We may be instinctive scanners of the environment. Our species may have 
developed its habit of conscious attention by watching for the shadows of 
predators 
in the long grass. Spot the lion and you have a chance to reproduce. 

Maybe this same scanning and mapping process underlies politics, snap 
judgments, hate speech between partisans, stereotypes, makes a Baathist cry 
"Viva, 
Mujahadeen!" every time a bomb goes off, or a soldier report that he has "taken 
out a hostile" every time his bullet connects with a lurching figure in 
shadows, makes someone a compulsive Bush-hater and another a Liberal-hater.

Phil writes: " One might as well claim that language simplifies the world 
because words are not the same as things."

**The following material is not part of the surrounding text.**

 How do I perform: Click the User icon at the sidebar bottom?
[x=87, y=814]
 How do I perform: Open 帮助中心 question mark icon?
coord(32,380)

Makes sense to me. Symbols and imagery often have a real downside we gloss 
over. Money, for example, which has no intrinsic value, gets bombs to al-Qaeda 
and moves B-52 bombers around. Money also stops many valuable projects dead in 
their tracks. Money starves this child and allows that pederast to get a 
topnotch legal defense. Money simplifies the world by reducing all decisions to 
profit and loss, helping to create the violent garbage dump our ancestors will 
populate. 

Wittgenstein's " 7.  What we cannot speak about we must pass over in 
silence." is not necessarily about shutting up. More likely it relates to the 
limits 
of language, maps, imagery, and other games of thought. The lion is still out 
in the long grass, whether or not we have money to buy expensive binoculars.